Текст для разбора –
»»

В самом Чехове эта тоска жила несомненно. Это и создавало совершенно особенную симфонию чеховской натуральной музыки, дающей ей непреходящую прелесть. Чехов, от природы тонкий, как всякий художник, должен был до чрезвычайности утончить себя.
Во-первых, как реалист, он все вновь и вновь вперяет свои зоркие глаза в окружающее и с какой-то страдальческой жадностью наполняет их действительностью. Он до того изощрил свои глаза, свой слух, что равного ему по силе импрессионизма писателя мы не знаем. И, развертывая в себе эту способность бесконечно зоркого наблюдения, он параллельно развернул способность и необычайно четкого выражения. Это делает его крупнейшим русским реалистом-импрессионистом. Стремясь формально преодолеть свой материал, то есть в некоторой степени первоначально победить его, заставив эту ведьму-жизнь служить себе в качестве материала для творчества, Чехов изобрел поразительно совершенные методы художественной конструкции. Правда, он не был способен на романы, и даже самые пьесы его далеки от архитектурности, но этого ему и не нужно было. Как импрессионист и сын века, живущего уже более быстрым темпом, он сознательно заменял романы новеллами и мелкими рассказами, а пьесы писал с таким расчетом, чтобы максимум впечатления произвело не все целое, а огромное богатство не ослабевающей серии отдельных сцен. Во всем этом Чехов опять-таки был непревзойденным мастером.
Во-вторых, стараясь победить жизнь юмором, Чехов развил в себе необычайную способность подмечать даже в самом мрачном смешное. Соединение мрачных и смешных сторон придает огромную глубину чеховским зарисовкам. Я уже сказал, что смех есть в некоторой степени победа над тем, что мы осмеиваем, замена негодования или тяжелой скорби. Чехов дает нам возможность спуститься в ужасающие подземелья жизни, где мы задохнулись бы от негодования или скорби, но он показывает нам эти подвалы при свете факела своего искрящегося юмора и дает нам этим самым возможность не только перенести подобное зрелище, но и почувствовать, что оно преходяще, бегло, что под ним таится что-то лучшее, что человек победит его. Не будучи сатириком (как Щедрин и отчасти Гоголь), Чехов оказывается всегда мягким, правдивым, он бывает неистощимо и захватывающе смешон без всякого перехода в карикатуру. Стремясь овладеть теми элементами тяжкой действительности, которые он не сумел претворить в себе юмором, при помощи последнего своего средства — лирической печали, Чехов невольно заимствует краски у мастерицы этой эмоции — музыки и достигает поистине изумительной музыкальной высоты в «Степи», в «Черном монахе» и т. п. В пьесах и во многих произведениях Чехова разбросаны эти прелестные, музыкальные по содержанию и внешнему выражению страницы.

««

Исходные данные –
»»

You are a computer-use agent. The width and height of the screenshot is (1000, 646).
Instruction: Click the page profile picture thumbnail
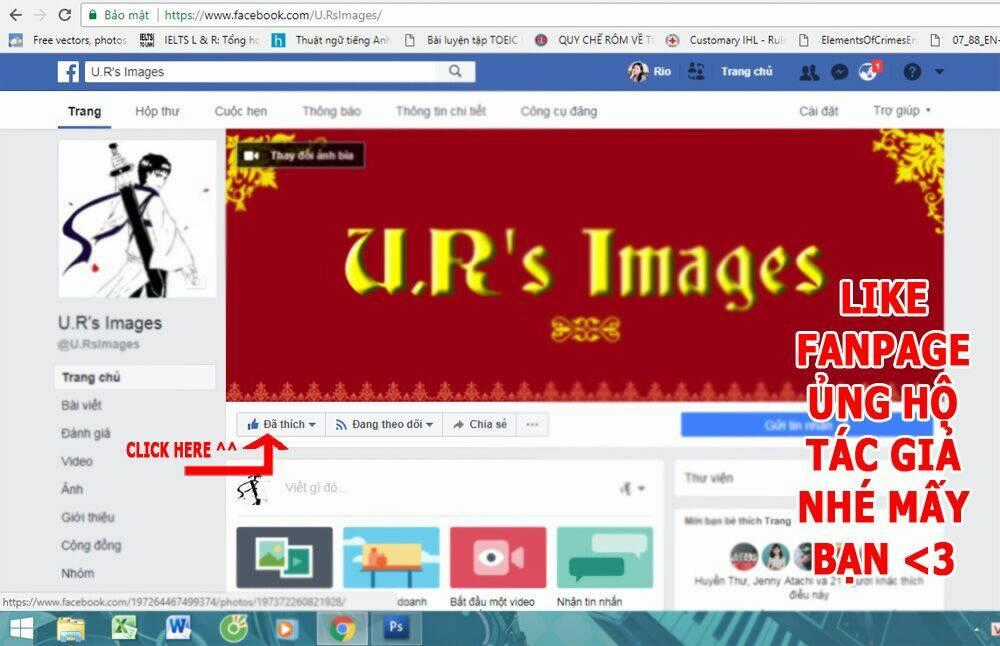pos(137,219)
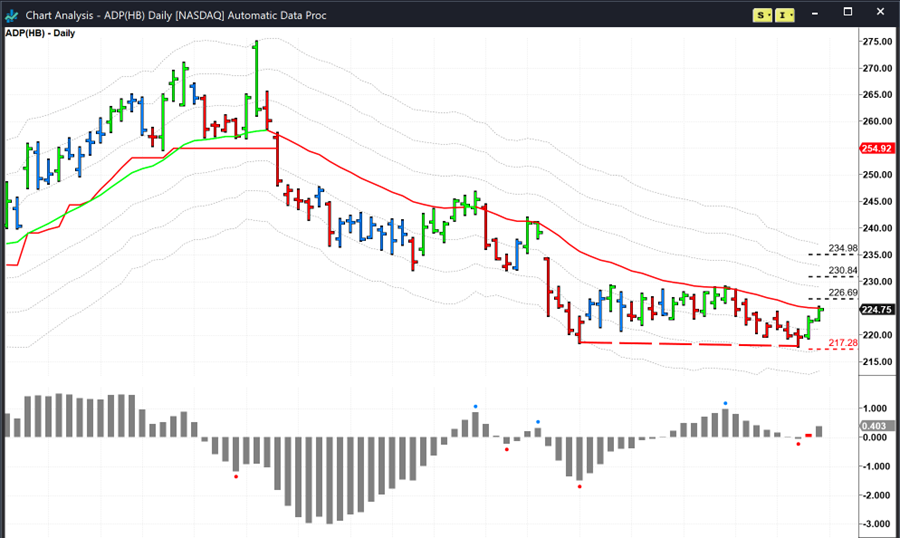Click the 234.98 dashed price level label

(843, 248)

««
»»

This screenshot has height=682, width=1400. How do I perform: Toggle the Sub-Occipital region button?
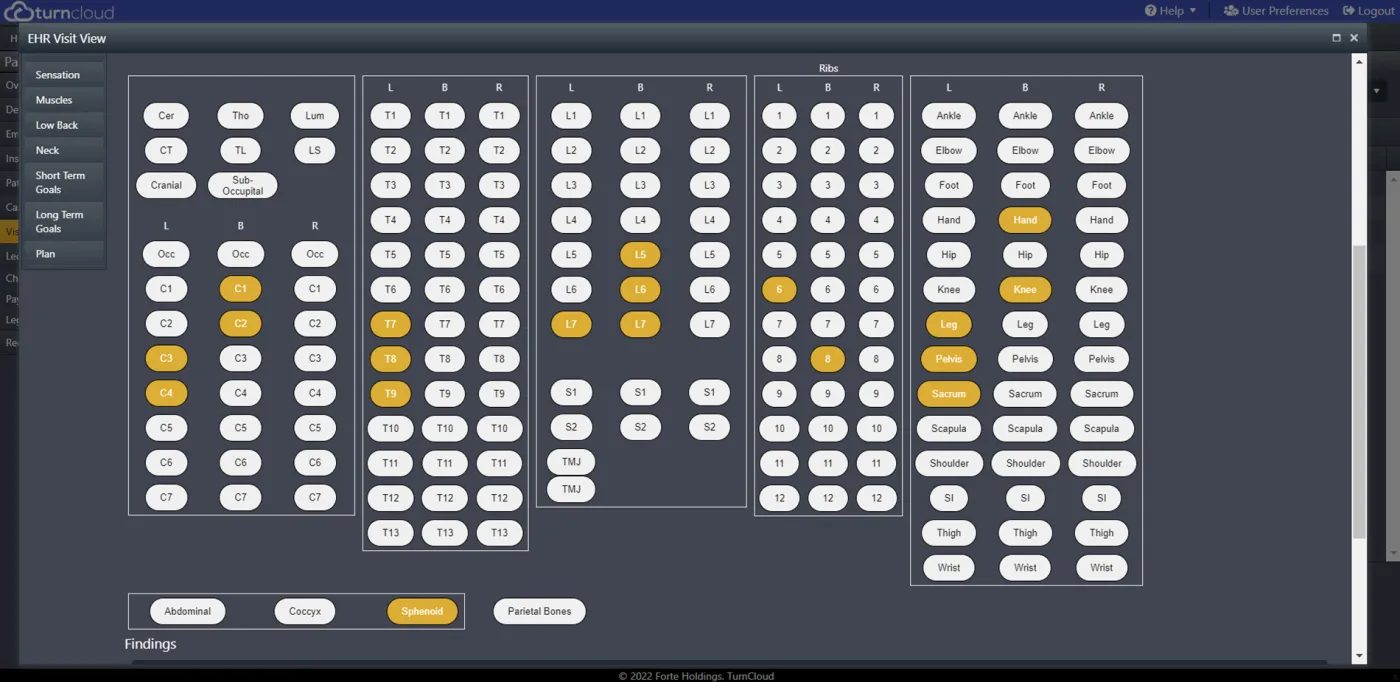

««

Вопросы по материалу –
1. Ответьте по отрывку о Чехове:
(а) Чем Чехов сознательно заменял романы?
(б) Какие сатирики упомянуты для сравнения с Чеховым?
(в) В каких произведениях, по отрывку, Чехов достигает изумительной музыкальной высоты?
2. Обновите часть отрывка о Чехове между словами «В самом Чехове» и «чрезвычайности утончить себя.» включительно, заменив «симфонию» на «гармонию».
Записи никак не связаны с текстом.

Письменные ответы –
1.
(а) Новеллами и мелкими рассказами.
(б) Щедрин и отчасти Гоголь.
(в) В «Степи», в «Черном монахе» и т. п.

2.
В самом Чехове эта тоска жила несомненно. Это и создавало совершенно особенную гармонию чеховской натуральной музыки, дающей ей непреходящую прелесть. Чехов, от природы тонкий, как всякий художник, должен был до чрезвычайности утончить себя.